La seconde partie dudit programme énumère les mesures à appliquer après la guerre pour établir le Gouvernement Provisoire de la République Française (GPRF), pour veiller au châtiment des traîtres, pour confisquer les biens des traîtres et des ennemis, pour assurer la démocratie par le biais du suffrage universel et toutes les libertés (de pensée, d'expression, de presse...etc.), pour entreprendre des réformes. Ces réformes doivent garantir une démocratie économique et sociale, conduire à une hausse de la production nationale selon un plan étatique (la nationalisation), donner le droit d'accès à la direction pour tous, au travail, au repos et permettre la reconstitution des libertés d'un syndicalisme indépendant. En outre, un plan de sécurité sociale, de sécurité de l'emploi, une allocation pour les victimes de guerre, une extension des droits politiques, sociaux et économiques des populations colonisées et un accès à l'instruction et à la culture pour tous permettront de fonder une République nouvelle.
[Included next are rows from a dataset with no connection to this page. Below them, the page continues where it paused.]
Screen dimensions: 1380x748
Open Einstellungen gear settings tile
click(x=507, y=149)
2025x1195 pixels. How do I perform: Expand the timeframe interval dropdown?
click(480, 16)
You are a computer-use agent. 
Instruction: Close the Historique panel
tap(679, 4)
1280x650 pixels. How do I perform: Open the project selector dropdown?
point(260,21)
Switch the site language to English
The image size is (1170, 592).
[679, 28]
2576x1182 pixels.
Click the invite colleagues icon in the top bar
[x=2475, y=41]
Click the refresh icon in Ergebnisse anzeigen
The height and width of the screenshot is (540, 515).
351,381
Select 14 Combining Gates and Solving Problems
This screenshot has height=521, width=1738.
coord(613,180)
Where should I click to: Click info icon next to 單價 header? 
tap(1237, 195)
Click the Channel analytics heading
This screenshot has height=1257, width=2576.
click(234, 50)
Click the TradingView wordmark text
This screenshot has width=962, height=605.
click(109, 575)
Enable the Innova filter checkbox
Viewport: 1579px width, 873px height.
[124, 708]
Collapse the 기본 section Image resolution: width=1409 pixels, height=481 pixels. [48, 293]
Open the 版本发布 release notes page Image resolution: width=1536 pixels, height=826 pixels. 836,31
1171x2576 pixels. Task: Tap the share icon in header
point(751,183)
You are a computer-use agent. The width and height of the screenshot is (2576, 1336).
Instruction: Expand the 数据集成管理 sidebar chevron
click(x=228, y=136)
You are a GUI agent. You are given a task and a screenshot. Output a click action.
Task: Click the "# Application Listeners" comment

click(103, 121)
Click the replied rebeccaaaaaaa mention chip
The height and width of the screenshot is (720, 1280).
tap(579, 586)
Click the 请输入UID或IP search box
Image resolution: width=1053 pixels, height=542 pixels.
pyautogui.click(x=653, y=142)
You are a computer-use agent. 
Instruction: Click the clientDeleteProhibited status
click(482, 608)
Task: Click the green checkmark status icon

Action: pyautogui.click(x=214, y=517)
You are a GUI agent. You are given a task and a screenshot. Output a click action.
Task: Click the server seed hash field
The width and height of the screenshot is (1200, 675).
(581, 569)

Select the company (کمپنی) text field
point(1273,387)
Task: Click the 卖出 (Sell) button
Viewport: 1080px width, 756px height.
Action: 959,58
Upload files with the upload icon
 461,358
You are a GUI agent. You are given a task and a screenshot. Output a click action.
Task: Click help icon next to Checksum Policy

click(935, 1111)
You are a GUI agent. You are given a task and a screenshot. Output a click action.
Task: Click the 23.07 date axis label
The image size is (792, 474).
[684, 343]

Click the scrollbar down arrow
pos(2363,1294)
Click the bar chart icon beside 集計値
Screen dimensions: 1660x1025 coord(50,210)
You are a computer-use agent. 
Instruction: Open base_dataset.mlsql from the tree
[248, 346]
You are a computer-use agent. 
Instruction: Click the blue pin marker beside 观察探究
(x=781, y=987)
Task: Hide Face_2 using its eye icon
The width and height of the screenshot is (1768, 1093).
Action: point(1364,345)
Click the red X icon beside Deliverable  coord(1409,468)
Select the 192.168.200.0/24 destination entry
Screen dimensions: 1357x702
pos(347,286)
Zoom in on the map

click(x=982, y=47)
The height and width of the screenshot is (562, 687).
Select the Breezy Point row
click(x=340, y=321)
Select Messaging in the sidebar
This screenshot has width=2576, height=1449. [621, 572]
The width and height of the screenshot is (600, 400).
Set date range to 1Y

A la Libération, la création souhaitée par le CNR du GPRF a garanti l'indépendance de la France en évitant une mise sous tutelle internationale et a permis de faire passer la France du côté des vainqueurs. Dès 1945, une Assemblée constituante est chargée de rédiger une nouvelle Constitution. Ainsi naît le 27 octobre 1946 la IVe République sur les bases du programme du CNR. Toutefois, le bilan de cet accomplissement est à nuancer car durant des années après la fin du conflit mondial les files d'attente et le rationnement perdurent. Quant au tripartisme (PC, SFIO, MRP), force gouvernementale unie lors des élections législatives de 1945, il vole en éclat dès 1947 avec le départ des communistes du gouvernement suite aux grèves de la régie Renault, l'adoption du plan Marshall et la répression qui sévit en Indochine.
SI une grande partie du programme du CNR a été mise en oeuvre après la guerre (sécurité sociale et retraites généralisées, contrôle des féodalités économiques à la Libération, droit à la culture pour tous, presse écrite délivrée de l’argent et de la corruption, lois sociales agricoles, etc), le texte et son application ne sont pas exempts de critiques. Aussi, reproche-t-on la création d'un Etat Providence, d'un Etat trop paternaliste découlant d'un compromis entre gaullistes et communistes. Les attaques visent aussi le statut de la fonction publique, les régimes spéciaux de retraites, la refonte de la Sécurité Sociale... A la relecture du programme du CNR, l'on s'interrogera enfin sur l'absence de remise en cause des colonies et sur l'oubli de la place et des droits de la femme dans la société française.
MG - Discours prononcé à l'issue de la projection du film de Gilles Perret, Les Jours heureux à l'Idéal Cinéma - Jacques Tati d'Aniche le 22 janvier 2016.